A partir des années 1830, l'historiographie romantique reprend la thèse d'une grande peur. La légende devient mythe sous la plume enfiévrée de Jules Michelet. En 1830, dans le tome III de son Histoire de France, il écrit: "C'était une croyance universelle au Moyen Age que le monde devait finir avec l'an mil de l'incarnation. (...) Cet effroyable espoir du Jugement dernier s'accrut dans les calamités qui précédèrent l'an 1000. Il semblait que l'ordre des saisons fût interverti, que les éléments subissent des lois nouvelles. Une peste terrible désola l'Aquitaine. La famine ravagea le monde. Les pauvres rongèrent les racines des forêts, plusieurs se laissèrent aller à dévorer des chairs humaines. Cette fin du monde si triste était tout à la fois l'espoir et l'effroi du Moyen Age!" L'historien dépeint un Moyen Age sombre, chaotique, anarchique. Dans son sillage, des auteurs donnent au mythe une teinte anticléricale. En constatant l'afflux des donations pieuses aux alentours de l'an mil, d'aucuns en vinrent à accuser l'Eglise du X° siècle d'avoir volontairement propagé les peurs millénaristes pour mieux s'emparer des biens de riches laïcs, inquiets pour le salut de leurs âmes. Pour étayer leurs démonstrations, les historiens exagèrent la portée de formules (avant tout rhétoriques) utilisées par les moines dans les chartes (ex: " la fin du monde approchant "). Soucieux de dissiper les accusations portées contre l'Eglise, les historiens catholiques du XIX° siècle nièrent l'existence des frayeurs millénaristes pour mieux leur opposer la Paix de Dieu, ce vaste mouvement social lancé par l'Eglise dans un climat apaisé.
Suivant une approche différente, les historiens du courant positiviste du dernier quart du XIX° siècle dénièrent à leur tour toute réalité aux terreurs de l'an mil, dans la mesure où pratiquement aucune trace n'en était visible dans les textes.

* "Inquiétudes diffuses"
Pour Georges Duby, les textes renseignent sur les faits, mais renseignent également sur les mentalités. Sous cet angle, il renouvelle les perspectives de l'histoire des peurs en publiant, en 1967, L'An Mil. Tout en niant l'existence d'une vague de terreur apocalyptique ("mirage historique"), le grand médiéviste évoque la présence "d'inquiétudes diffuses" entre 980 et 1040. L'historien écrit ainsi: "On a tort de croire aux terreurs de l'an mil. Mais on doit admettre, en revanche, que les meilleurs chrétiens de ce temps ont vécu dans une anxiété latente et que, méditant l'Evangile, ils faisaient de cette inquiétude une vertu." Une vertu qui déboucherait pour Duby sur l'instauration du mouvement de la Paix de Dieu. L'an mil passé sans encombre, c'est la reprise des activités.
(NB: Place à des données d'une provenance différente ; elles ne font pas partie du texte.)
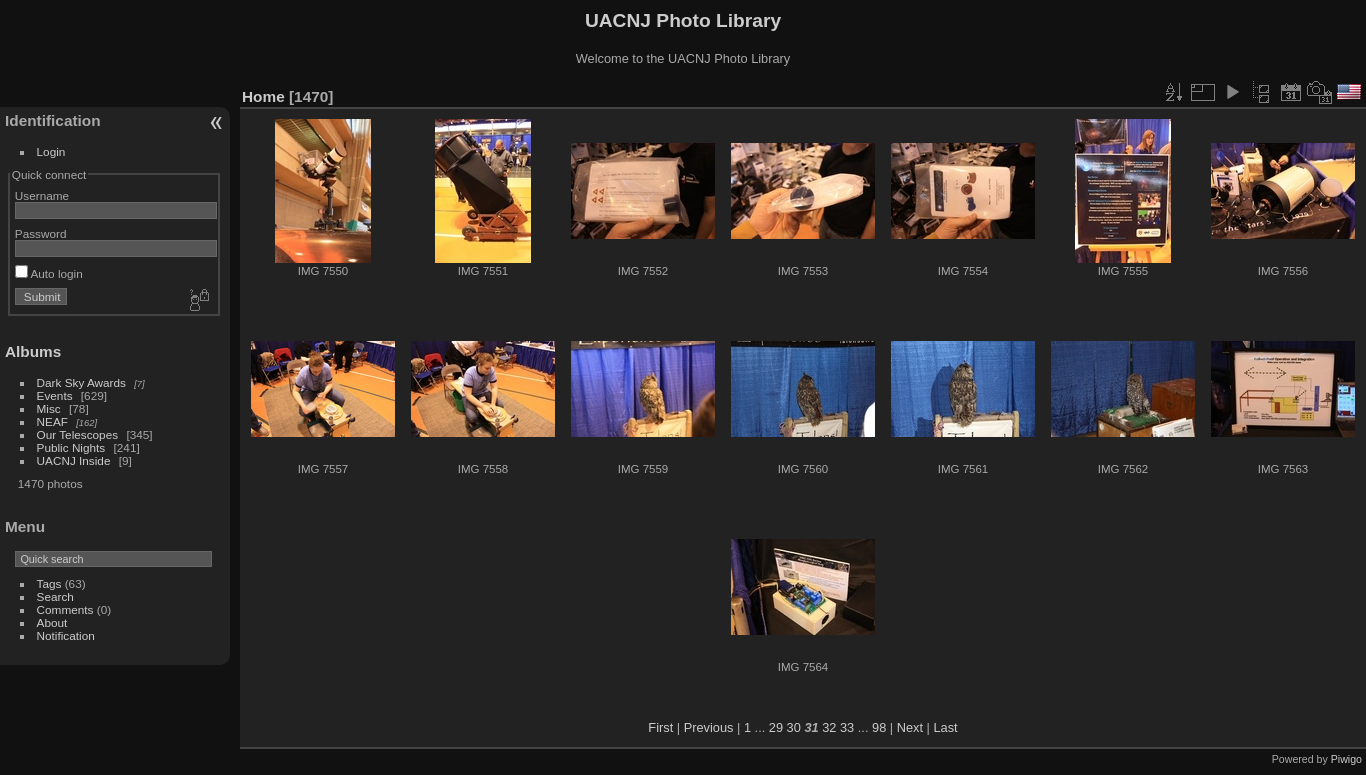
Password (41, 233)
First (660, 727)
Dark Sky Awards (81, 382)
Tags (49, 583)
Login (51, 151)
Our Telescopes (78, 434)
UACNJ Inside (74, 460)
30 (794, 727)
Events (55, 395)
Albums (33, 351)
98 (879, 727)
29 (776, 727)
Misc (49, 408)
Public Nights (71, 447)
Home (263, 96)
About (52, 622)
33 (847, 727)
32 (829, 727)
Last (945, 727)
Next (910, 727)
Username (42, 195)
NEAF (52, 421)
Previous (709, 727)
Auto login (49, 273)
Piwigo (1346, 759)
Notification (66, 635)
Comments (65, 609)
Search (55, 596)
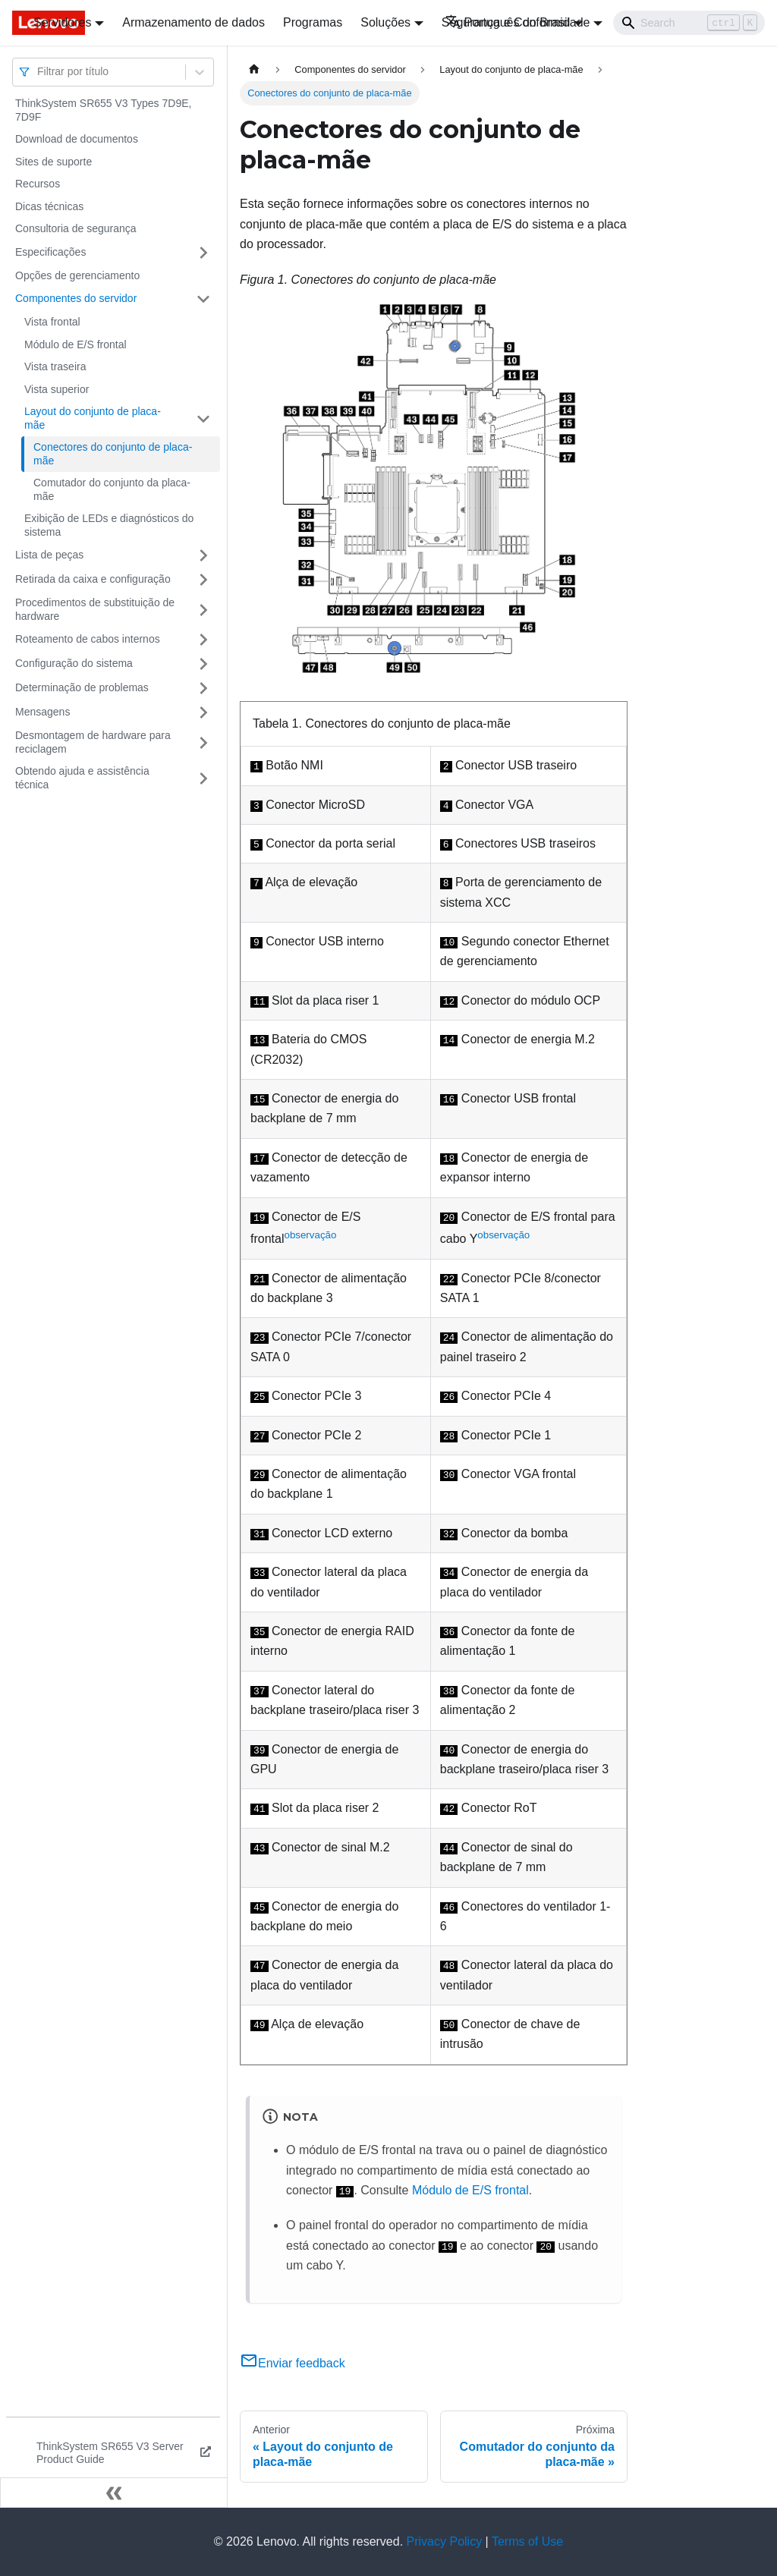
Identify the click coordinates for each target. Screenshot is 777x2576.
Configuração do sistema (74, 663)
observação (310, 1235)
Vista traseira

Dès lors, l'an mil marque un démarrage pour l'Occident, un moment de mutation. "Dans les années qui avoisinent l'an mil, la Chrétienté sent qu'elle va toute entière franchir le passage." [G. Duby:"L'an Mil"] Sous la plume de l'historien, l'attente de la fin du monde ou d'un renouveau messianique reste forte. Au fond, les terreurs de l'an mil font place aux angoisses diffuses des années 980-1040.   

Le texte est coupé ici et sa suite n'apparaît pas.